From the Senate floor in May 2013, Cruz said, "If the proponents of this bill actually demonstrate a commitment not to politics, not to campaigning all the time, but to actually fixing this problem, to finding a middle ground, that would fix the problem and also allow for those 11 million people who are here illegally a legal status with citizenship off the table.”

Cruz said that the amendment he offered in 2013 was a “poison pill” meant to expose those behind the "Gang of Eight” bill who, he said, were angling for amnesty above all other forms of immigration reform. Cruz said his amendment called the “bluff” of the authors of the bill and “laid naked the partisanship, the hypocrisy and the lies."

“I have never supported legalization and I do not intend to support legalization,” Cruz said at the Republican debate in Las Vegas on Tuesday.

On Thursday, Rubio said Cruz’s use of the word "intend" was “crafty language” and that Cruz was only giving himself some “wiggle room” in a primary where voters are seeking candidates who are tough on illegal immigration.

“I think his hope was once he got into the general election to then start talking about legalization as a way to attract more voters,” Rubio said.

But Cruz shot back, saying that “the only thing that has shifted is the language of the establishment. I have been consistent from day one."

Cruz said that both he and Rubio campaigned for the Senate saying they would fight amnesty but Rubio reversed course once he made it to Washington.

"Those decisions have consequences.

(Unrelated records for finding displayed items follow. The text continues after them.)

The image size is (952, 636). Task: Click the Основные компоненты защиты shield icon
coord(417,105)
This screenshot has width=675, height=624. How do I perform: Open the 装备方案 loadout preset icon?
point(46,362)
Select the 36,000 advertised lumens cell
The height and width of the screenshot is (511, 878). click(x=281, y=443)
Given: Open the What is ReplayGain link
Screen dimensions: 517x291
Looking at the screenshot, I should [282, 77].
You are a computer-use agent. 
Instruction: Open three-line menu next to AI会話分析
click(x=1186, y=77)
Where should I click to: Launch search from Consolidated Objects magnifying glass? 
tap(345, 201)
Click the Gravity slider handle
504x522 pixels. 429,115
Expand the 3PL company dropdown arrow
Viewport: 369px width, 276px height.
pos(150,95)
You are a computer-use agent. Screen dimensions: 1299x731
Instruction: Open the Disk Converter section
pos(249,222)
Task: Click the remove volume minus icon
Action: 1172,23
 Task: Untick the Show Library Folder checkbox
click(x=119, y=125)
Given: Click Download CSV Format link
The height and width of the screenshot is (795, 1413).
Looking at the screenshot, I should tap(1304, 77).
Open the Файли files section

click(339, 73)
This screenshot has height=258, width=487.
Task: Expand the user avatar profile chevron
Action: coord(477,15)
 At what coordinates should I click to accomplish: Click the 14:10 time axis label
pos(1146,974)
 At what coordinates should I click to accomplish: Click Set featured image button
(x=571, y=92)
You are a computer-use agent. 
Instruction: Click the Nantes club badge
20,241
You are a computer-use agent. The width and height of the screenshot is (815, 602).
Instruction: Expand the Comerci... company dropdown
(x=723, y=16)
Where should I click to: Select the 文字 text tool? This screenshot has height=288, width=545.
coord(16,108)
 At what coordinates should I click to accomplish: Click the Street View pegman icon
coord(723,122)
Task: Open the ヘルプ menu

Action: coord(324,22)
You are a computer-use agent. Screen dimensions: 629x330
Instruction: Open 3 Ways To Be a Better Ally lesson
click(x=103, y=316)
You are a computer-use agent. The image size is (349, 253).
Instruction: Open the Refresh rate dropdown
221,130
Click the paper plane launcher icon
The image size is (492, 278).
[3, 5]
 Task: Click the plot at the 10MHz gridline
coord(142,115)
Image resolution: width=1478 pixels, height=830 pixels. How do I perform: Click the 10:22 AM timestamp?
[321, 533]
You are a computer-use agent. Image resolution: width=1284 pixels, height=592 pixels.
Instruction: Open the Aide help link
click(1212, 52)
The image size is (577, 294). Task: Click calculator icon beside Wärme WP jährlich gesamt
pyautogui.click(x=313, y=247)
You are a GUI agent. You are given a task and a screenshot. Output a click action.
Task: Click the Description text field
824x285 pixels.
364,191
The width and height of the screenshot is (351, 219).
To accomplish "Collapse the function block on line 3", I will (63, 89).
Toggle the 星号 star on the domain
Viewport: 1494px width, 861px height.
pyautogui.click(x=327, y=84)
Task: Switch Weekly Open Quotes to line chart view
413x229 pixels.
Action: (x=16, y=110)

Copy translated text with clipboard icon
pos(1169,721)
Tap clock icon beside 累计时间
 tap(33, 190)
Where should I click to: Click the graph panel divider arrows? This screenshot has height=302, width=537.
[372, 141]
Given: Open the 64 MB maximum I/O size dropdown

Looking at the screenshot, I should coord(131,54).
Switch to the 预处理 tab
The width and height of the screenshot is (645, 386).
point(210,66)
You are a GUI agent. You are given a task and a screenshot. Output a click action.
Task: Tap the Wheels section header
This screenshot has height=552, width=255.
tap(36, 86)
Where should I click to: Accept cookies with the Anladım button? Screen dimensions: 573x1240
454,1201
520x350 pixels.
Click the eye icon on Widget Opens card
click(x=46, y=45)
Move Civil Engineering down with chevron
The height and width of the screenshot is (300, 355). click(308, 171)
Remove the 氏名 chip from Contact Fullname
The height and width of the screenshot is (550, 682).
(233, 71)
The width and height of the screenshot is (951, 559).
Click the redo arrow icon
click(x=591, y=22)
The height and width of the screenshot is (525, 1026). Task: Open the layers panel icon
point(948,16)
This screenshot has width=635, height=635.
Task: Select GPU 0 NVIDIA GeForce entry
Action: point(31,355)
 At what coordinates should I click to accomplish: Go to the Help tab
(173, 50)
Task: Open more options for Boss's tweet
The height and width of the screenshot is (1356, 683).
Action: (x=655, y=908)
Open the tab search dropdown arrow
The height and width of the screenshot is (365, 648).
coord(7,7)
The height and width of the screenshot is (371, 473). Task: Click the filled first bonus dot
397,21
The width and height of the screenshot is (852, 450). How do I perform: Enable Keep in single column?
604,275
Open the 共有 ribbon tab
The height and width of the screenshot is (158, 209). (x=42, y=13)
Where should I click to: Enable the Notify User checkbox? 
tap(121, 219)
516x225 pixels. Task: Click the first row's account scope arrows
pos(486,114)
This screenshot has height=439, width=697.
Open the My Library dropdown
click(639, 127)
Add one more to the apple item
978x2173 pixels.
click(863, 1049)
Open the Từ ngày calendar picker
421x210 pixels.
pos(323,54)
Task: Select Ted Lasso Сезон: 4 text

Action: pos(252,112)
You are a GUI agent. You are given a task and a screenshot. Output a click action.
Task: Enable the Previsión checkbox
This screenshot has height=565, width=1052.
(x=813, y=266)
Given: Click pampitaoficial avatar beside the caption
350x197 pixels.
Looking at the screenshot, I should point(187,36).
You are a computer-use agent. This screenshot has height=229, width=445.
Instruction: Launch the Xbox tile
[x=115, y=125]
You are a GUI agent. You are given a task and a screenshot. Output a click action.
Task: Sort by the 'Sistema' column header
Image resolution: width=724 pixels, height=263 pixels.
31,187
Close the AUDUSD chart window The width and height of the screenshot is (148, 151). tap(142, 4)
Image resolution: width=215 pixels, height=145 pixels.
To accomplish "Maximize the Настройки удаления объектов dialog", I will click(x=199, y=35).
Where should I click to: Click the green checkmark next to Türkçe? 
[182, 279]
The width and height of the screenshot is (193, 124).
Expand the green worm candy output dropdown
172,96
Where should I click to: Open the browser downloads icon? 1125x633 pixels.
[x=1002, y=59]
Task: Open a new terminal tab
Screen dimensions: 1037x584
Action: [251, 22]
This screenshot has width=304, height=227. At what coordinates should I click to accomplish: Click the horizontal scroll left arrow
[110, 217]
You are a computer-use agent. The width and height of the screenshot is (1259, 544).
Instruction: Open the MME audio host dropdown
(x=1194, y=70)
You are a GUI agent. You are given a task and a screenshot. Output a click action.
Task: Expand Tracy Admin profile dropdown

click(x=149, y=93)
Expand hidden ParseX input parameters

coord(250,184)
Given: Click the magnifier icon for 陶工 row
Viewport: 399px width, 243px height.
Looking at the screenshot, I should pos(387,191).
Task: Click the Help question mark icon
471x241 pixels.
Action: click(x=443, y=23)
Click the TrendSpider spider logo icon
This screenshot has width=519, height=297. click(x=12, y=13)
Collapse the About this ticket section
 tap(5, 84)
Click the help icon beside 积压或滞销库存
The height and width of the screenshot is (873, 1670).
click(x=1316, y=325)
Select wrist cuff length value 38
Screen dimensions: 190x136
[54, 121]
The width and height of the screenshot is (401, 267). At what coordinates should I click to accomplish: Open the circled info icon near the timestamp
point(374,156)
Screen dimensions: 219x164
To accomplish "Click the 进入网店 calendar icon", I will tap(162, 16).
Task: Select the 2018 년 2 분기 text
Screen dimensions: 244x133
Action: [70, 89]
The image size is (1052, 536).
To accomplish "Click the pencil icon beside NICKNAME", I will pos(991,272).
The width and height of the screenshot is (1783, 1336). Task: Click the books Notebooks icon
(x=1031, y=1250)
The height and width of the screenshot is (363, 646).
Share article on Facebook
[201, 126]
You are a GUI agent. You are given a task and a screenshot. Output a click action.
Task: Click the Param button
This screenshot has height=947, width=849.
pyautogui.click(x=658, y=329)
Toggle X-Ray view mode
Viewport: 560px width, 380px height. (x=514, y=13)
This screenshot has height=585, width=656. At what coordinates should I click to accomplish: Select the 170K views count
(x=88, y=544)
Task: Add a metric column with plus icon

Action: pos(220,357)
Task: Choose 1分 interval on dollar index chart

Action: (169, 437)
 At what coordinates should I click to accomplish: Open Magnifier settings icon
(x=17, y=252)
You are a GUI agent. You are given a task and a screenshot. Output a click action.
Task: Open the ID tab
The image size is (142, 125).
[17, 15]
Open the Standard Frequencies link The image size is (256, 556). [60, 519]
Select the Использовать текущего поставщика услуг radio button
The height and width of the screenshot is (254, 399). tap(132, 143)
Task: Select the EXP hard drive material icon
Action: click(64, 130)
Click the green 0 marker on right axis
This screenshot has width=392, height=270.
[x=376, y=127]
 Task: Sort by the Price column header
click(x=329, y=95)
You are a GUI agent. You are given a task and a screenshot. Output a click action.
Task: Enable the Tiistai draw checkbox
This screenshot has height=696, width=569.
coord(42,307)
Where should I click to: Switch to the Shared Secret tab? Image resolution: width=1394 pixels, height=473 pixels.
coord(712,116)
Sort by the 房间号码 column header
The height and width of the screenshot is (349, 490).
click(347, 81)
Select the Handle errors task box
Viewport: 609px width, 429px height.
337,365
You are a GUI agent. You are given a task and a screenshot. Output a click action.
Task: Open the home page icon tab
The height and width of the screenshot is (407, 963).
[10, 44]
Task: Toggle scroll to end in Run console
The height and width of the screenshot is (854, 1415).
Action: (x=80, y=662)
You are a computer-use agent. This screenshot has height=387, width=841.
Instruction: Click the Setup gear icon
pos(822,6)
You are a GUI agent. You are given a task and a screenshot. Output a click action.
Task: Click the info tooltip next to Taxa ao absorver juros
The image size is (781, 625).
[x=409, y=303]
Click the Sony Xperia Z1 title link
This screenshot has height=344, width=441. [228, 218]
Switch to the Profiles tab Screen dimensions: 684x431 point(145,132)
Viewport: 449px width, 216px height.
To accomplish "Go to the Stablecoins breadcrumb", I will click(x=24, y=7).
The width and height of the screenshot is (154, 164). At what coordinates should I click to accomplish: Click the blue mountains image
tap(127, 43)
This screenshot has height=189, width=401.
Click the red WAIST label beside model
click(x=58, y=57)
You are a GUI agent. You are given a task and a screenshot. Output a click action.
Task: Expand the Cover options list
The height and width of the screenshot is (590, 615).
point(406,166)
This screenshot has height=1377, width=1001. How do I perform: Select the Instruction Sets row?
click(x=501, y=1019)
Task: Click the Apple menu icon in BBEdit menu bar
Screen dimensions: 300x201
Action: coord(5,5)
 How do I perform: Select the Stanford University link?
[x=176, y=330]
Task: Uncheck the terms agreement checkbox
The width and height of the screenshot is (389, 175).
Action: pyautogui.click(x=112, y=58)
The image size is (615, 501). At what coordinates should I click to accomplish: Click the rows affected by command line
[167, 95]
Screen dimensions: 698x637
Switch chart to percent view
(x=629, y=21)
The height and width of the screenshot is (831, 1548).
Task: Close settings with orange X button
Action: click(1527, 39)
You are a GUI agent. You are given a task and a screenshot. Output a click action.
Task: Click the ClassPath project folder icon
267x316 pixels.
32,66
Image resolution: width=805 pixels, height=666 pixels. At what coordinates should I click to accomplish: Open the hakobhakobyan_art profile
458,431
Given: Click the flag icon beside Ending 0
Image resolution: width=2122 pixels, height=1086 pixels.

Now in 2013, I think the Rubio campaign thought it was a very clever move that by supporting amnesty which is supported by big business, that they would lock up the big money donors in the Republican Party and he would benefit,” Cruz said. "Now two years later, I think the Rubio campaign, they wish they hadn’t made that choice. And as a result they are trying to muddy the waters, but you know the lines are very clear."

The Cruz campaign released an ad in Iowa Thursday that touts the senator’s fight against the “Gang of Eight” bill. In addition, two of his colleagues in Congress with conservative records on immigration, Sen. Mike Lee and Sen. Jeff Sessions, as well as Rush Limbaugh, defended Cruz on Thursday, saying he was against legalization and the "Gang of Eight" bill.

As the fight continues between the two men, at least one of them said the attack has turned personal.

"Ted is the one that chose to attack me personally in a very strong way and I simply responded with the facts,” said Rubio in Iowa Thursday.

Cruz continued to heap praise on Rubio even when criticizing him.

"Now, Marco Rubio is a friend of mine he is a wonderful communicator, he's a charming individual he's very well liked,” Cruz said.